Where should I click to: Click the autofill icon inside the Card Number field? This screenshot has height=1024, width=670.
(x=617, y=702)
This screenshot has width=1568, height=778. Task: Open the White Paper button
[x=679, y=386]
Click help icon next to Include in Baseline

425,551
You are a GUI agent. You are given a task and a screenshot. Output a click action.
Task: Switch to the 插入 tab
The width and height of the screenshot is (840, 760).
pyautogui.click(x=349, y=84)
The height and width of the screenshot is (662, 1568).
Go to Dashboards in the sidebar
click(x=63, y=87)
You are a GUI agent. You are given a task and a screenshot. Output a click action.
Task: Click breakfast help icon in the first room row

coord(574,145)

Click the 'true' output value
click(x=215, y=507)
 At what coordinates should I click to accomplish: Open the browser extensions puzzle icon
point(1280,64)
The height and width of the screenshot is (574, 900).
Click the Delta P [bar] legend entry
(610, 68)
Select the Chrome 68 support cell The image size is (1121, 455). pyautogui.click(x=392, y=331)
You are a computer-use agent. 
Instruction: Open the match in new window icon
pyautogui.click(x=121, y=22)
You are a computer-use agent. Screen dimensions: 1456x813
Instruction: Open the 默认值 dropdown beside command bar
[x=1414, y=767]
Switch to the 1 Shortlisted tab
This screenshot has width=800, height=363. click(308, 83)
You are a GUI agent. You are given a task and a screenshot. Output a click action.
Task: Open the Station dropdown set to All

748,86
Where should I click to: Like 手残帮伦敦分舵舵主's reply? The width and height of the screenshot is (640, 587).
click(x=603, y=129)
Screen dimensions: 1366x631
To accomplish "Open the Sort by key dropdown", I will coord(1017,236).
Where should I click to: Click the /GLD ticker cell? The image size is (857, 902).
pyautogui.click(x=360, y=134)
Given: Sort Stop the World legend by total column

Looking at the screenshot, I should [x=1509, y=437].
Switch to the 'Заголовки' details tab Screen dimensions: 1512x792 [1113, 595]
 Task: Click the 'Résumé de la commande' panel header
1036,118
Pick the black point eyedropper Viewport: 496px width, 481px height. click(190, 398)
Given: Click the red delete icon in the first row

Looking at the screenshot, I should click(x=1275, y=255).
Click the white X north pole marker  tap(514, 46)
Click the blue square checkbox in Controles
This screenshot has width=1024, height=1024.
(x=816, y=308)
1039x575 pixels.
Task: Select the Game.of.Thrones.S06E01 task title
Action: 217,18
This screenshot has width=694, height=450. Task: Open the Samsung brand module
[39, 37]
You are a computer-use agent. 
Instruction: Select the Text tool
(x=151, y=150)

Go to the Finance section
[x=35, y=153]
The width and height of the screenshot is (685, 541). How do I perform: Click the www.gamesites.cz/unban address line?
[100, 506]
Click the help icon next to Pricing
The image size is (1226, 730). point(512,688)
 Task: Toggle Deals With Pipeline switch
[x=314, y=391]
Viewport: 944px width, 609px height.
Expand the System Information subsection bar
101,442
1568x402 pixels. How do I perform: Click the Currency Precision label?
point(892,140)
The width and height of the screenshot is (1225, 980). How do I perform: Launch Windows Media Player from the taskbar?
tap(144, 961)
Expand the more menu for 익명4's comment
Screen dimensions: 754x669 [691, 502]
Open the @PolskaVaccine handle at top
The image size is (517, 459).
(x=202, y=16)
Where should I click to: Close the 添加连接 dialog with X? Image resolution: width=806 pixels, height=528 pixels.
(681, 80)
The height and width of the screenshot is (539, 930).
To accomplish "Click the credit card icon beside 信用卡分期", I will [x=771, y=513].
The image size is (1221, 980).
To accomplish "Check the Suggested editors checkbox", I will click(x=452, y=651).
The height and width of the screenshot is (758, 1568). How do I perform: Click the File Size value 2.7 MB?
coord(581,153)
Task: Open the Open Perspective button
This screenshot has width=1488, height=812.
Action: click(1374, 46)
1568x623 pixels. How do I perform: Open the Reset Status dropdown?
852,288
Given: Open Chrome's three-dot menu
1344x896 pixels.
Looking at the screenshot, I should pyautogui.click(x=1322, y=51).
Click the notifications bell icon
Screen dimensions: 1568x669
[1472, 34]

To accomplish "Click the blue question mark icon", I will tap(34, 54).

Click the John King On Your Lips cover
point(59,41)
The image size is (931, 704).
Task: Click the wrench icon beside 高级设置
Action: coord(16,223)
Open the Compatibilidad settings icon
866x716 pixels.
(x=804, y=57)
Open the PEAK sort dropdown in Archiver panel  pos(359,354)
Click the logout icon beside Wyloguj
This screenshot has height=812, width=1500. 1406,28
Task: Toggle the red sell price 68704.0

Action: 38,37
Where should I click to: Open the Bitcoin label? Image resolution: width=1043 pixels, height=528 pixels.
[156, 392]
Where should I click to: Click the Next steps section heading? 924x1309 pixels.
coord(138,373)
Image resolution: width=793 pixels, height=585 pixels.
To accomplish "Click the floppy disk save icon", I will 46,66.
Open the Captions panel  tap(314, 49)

========

### Work to complete
Reproduce all of the data above line for line, without changing a single character.

### Task result
Where should I click to: Click the autofill icon inside the Card Number field? This screenshot has height=1024, width=670.
(x=617, y=702)
This screenshot has width=1568, height=778. Task: Open the White Paper button
[x=679, y=386]
Click help icon next to Include in Baseline

425,551
You are a GUI agent. You are given a task and a screenshot. Output a click action.
Task: Switch to the 插入 tab
The width and height of the screenshot is (840, 760).
pyautogui.click(x=349, y=84)
The height and width of the screenshot is (662, 1568).
Go to Dashboards in the sidebar
click(x=63, y=87)
You are a GUI agent. You are given a task and a screenshot. Output a click action.
Task: Click breakfast help icon in the first room row

coord(574,145)

Click the 'true' output value
click(x=215, y=507)
 At what coordinates should I click to accomplish: Open the browser extensions puzzle icon
point(1280,64)
The height and width of the screenshot is (574, 900).
Click the Delta P [bar] legend entry
(610, 68)
Select the Chrome 68 support cell The image size is (1121, 455). pyautogui.click(x=392, y=331)
You are a computer-use agent. 
Instruction: Open the match in new window icon
pyautogui.click(x=121, y=22)
You are a computer-use agent. Screen dimensions: 1456x813
Instruction: Open the 默认值 dropdown beside command bar
[x=1414, y=767]
Switch to the 1 Shortlisted tab
This screenshot has width=800, height=363. click(308, 83)
You are a GUI agent. You are given a task and a screenshot. Output a click action.
Task: Open the Station dropdown set to All

748,86
Where should I click to: Like 手残帮伦敦分舵舵主's reply? The width and height of the screenshot is (640, 587).
click(x=603, y=129)
Screen dimensions: 1366x631
To accomplish "Open the Sort by key dropdown", I will coord(1017,236).
Where should I click to: Click the /GLD ticker cell? The image size is (857, 902).
pyautogui.click(x=360, y=134)
Given: Sort Stop the World legend by total column

Looking at the screenshot, I should [x=1509, y=437].
Switch to the 'Заголовки' details tab Screen dimensions: 1512x792 [1113, 595]
 Task: Click the 'Résumé de la commande' panel header
1036,118
Pick the black point eyedropper Viewport: 496px width, 481px height. click(190, 398)
Given: Click the red delete icon in the first row

Looking at the screenshot, I should click(x=1275, y=255).
Click the white X north pole marker  tap(514, 46)
Click the blue square checkbox in Controles
This screenshot has width=1024, height=1024.
(x=816, y=308)
1039x575 pixels.
Task: Select the Game.of.Thrones.S06E01 task title
Action: 217,18
This screenshot has width=694, height=450. Task: Open the Samsung brand module
[39, 37]
You are a computer-use agent. 
Instruction: Select the Text tool
(x=151, y=150)

Go to the Finance section
[x=35, y=153]
The width and height of the screenshot is (685, 541). How do I perform: Click the www.gamesites.cz/unban address line?
[100, 506]
Click the help icon next to Pricing
The image size is (1226, 730). point(512,688)
 Task: Toggle Deals With Pipeline switch
[x=314, y=391]
Viewport: 944px width, 609px height.
Expand the System Information subsection bar
101,442
1568x402 pixels. How do I perform: Click the Currency Precision label?
point(892,140)
The width and height of the screenshot is (1225, 980). How do I perform: Launch Windows Media Player from the taskbar?
tap(144, 961)
Expand the more menu for 익명4's comment
Screen dimensions: 754x669 [691, 502]
Open the @PolskaVaccine handle at top
The image size is (517, 459).
(x=202, y=16)
Where should I click to: Close the 添加连接 dialog with X? Image resolution: width=806 pixels, height=528 pixels.
(681, 80)
The height and width of the screenshot is (539, 930).
To accomplish "Click the credit card icon beside 信用卡分期", I will [x=771, y=513].
The image size is (1221, 980).
To accomplish "Check the Suggested editors checkbox", I will click(x=452, y=651).
The height and width of the screenshot is (758, 1568). How do I perform: Click the File Size value 2.7 MB?
coord(581,153)
Task: Open the Open Perspective button
This screenshot has width=1488, height=812.
Action: click(1374, 46)
1568x623 pixels. How do I perform: Open the Reset Status dropdown?
852,288
Given: Open Chrome's three-dot menu
1344x896 pixels.
Looking at the screenshot, I should pyautogui.click(x=1322, y=51).
Click the notifications bell icon
Screen dimensions: 1568x669
[1472, 34]

To accomplish "Click the blue question mark icon", I will tap(34, 54).

Click the John King On Your Lips cover
point(59,41)
The image size is (931, 704).
Task: Click the wrench icon beside 高级设置
Action: coord(16,223)
Open the Compatibilidad settings icon
866x716 pixels.
(x=804, y=57)
Open the PEAK sort dropdown in Archiver panel  pos(359,354)
Click the logout icon beside Wyloguj
This screenshot has height=812, width=1500. 1406,28
Task: Toggle the red sell price 68704.0

Action: 38,37
Where should I click to: Open the Bitcoin label? Image resolution: width=1043 pixels, height=528 pixels.
[156, 392]
Where should I click to: Click the Next steps section heading? 924x1309 pixels.
coord(138,373)
Image resolution: width=793 pixels, height=585 pixels.
To accomplish "Click the floppy disk save icon", I will 46,66.
Open the Captions panel  tap(314, 49)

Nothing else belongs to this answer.